Saturday, 28 March 2015


Pause for a moment, as Melanie Laurent does not appear inclined to do, and observe where this filmmaker places her camera. It's simple innovation like this that makes Respire such a rewarding watch, even for all of its faults. The artistry in communicating so much, so subtly, purely by the choice of camera position - we thus become attuned to Charlie's world, observant of the influences present in her life. Would that we only knew how they influenced her, and this becomes one situation wherein we actually are appreciative of such a straightforward narrative. Alas, for all that Laurent brings to Respire, and she likely makes of Anne-Sophie Brasme's novel as strong a film as anyone could have, she never lingers long enough to provide real insight, nor even seems to attempt to. We remain attuned to the bigger picture, to physical surroundings and to emotional context, but at a detachment from what's driving these people to actually do what they do. Nevertheless, Laurent makes her thematic intentions both plain and clear to see and somewhat obscured, depending on the intention - its richness is apparent on immediate consumption, but may not be able to develop over time.
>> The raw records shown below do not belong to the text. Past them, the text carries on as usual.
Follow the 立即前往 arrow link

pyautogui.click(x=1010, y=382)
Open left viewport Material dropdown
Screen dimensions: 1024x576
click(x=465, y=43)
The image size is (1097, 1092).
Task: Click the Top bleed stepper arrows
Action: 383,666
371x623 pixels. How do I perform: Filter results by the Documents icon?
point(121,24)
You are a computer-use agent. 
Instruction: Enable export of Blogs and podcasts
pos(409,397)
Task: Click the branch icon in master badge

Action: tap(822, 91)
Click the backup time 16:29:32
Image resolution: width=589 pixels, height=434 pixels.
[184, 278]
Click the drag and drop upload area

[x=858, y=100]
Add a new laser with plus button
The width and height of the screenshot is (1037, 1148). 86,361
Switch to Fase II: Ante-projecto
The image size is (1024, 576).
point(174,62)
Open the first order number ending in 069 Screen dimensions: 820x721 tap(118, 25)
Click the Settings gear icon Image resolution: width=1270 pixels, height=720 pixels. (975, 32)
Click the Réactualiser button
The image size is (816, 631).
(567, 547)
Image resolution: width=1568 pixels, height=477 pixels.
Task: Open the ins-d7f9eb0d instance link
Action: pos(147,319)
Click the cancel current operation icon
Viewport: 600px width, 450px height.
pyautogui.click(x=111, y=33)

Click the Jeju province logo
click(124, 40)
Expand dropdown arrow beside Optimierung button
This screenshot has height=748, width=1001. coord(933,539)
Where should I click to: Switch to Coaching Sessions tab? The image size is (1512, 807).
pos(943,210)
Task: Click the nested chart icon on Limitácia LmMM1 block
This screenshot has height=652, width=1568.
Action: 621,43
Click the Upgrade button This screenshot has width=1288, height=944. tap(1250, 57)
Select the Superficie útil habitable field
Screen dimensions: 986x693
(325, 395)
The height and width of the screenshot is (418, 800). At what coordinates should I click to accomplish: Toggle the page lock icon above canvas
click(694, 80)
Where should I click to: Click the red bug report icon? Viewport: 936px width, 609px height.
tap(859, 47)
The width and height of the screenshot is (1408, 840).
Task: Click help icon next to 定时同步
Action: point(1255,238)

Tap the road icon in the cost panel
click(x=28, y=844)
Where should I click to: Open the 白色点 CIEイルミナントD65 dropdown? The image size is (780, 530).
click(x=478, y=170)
The film is over sooner than you'd expect, though maintains a lively pace as a result of its brevity; what occurs is both wholly prosaic and, eventually, melodramatic in a genuinely shocking, almost preposterous manner over the final half hour. The performances, deftly done, will keep a firm hold on your sympathies, and the immense promise that Laurent shows in certain aspects of her mise-en-scene will keep a firm hold on your interest.